Screenshot grounding data
************

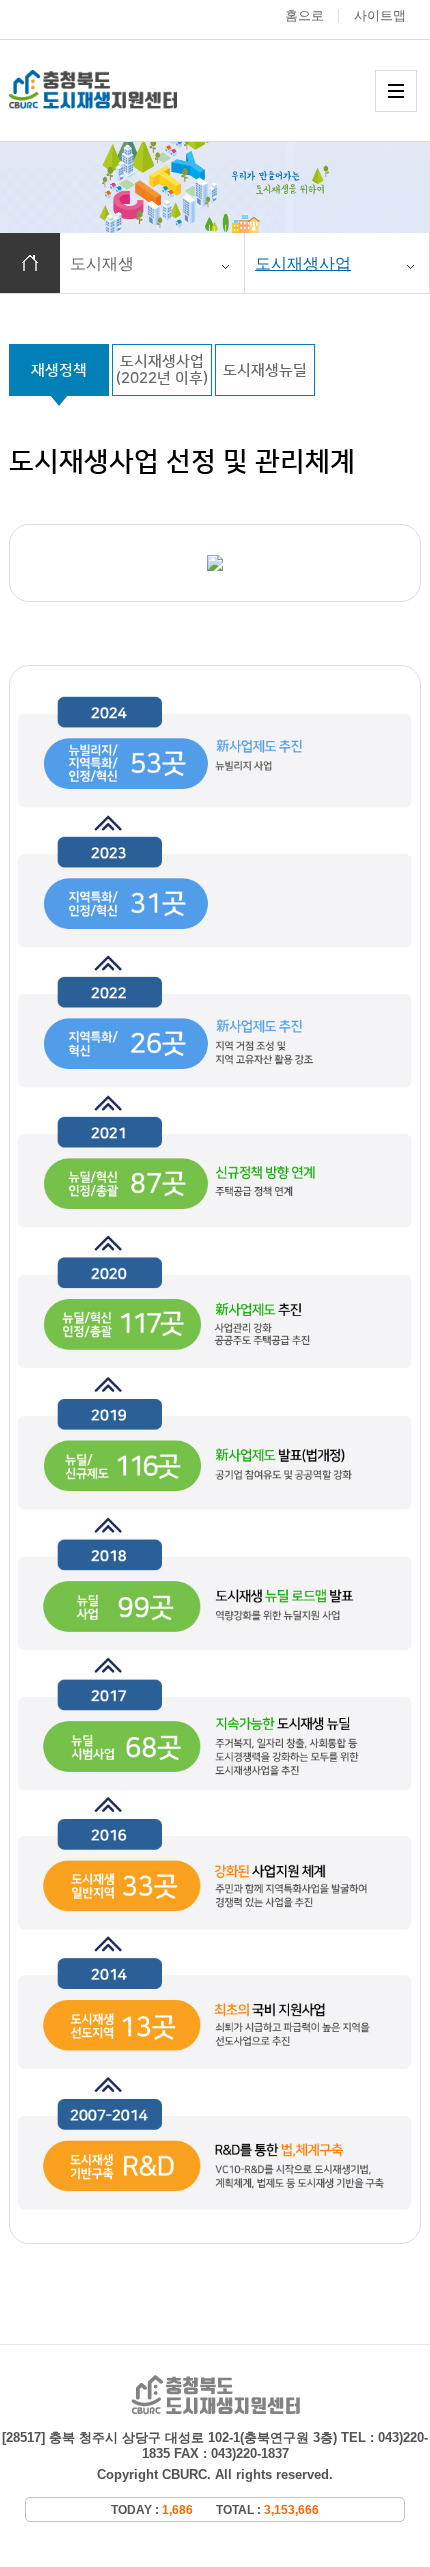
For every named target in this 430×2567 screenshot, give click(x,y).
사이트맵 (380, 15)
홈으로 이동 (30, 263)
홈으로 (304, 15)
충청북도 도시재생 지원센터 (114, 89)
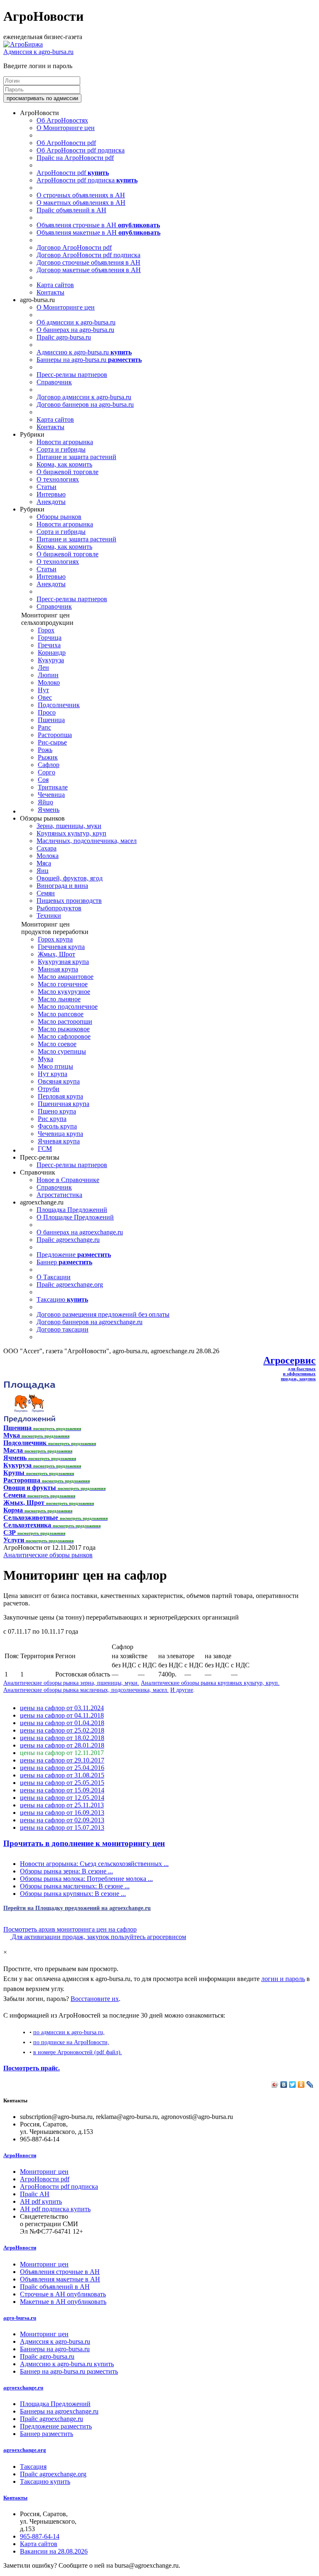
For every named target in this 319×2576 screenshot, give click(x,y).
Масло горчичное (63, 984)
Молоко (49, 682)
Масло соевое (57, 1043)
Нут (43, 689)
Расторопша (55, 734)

************

» **What the exercise asks**: An exact transcription of all the entries is required, without the pictures.

» **Response box**:
For every named target in this 430×2567 screenshot, give click(x,y).
사이트맵 (380, 15)
홈으로 이동 (30, 263)
홈으로 (304, 15)
충청북도 도시재생 지원센터 (114, 89)
For every named target in this 319×2576 screenshot, give click(x,y).
Масло горчичное (63, 984)
Молоко (49, 682)
Масло соевое (57, 1043)
Нут (43, 689)
Расторопша (55, 734)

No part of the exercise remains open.